→ **The task**
The answer should be one number: the count of lines in the listing below with "agent" in them.

→ **Data supplied**
Content starts
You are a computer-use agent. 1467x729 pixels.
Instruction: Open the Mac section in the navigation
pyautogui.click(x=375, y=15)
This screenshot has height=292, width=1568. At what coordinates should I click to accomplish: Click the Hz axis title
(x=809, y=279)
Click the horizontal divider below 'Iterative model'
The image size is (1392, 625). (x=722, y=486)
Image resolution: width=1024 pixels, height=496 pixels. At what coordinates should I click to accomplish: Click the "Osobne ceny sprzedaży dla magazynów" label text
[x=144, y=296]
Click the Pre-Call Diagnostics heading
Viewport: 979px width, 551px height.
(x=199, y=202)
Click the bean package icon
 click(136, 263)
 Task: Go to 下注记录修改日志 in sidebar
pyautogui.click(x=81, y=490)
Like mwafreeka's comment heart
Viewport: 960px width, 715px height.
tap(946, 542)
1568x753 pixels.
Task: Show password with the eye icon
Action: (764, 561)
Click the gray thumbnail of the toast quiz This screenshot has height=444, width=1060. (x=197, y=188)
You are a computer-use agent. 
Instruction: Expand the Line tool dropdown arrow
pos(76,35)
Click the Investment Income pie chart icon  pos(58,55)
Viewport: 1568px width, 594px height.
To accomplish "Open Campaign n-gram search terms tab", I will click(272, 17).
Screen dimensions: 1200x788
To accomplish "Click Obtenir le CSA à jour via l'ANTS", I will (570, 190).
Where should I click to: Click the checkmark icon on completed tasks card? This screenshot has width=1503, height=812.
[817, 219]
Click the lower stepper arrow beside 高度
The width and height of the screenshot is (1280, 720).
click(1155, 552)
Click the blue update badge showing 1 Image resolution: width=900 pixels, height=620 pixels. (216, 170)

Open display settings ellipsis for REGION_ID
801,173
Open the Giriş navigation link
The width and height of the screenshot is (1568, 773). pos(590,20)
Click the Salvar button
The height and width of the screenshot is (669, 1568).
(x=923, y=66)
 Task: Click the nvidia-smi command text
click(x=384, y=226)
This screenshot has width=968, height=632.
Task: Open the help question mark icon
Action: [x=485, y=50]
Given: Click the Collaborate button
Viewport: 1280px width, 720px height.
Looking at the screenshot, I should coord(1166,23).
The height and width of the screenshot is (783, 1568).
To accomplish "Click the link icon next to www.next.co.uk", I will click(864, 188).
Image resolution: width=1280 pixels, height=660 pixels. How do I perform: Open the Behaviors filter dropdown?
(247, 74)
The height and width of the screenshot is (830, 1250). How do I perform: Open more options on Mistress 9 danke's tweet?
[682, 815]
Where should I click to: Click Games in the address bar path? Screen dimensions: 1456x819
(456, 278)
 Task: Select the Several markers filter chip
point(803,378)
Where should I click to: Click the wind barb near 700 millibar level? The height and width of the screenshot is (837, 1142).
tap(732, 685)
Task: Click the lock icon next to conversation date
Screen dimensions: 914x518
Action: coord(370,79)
Content ends
→ **Answer space**
2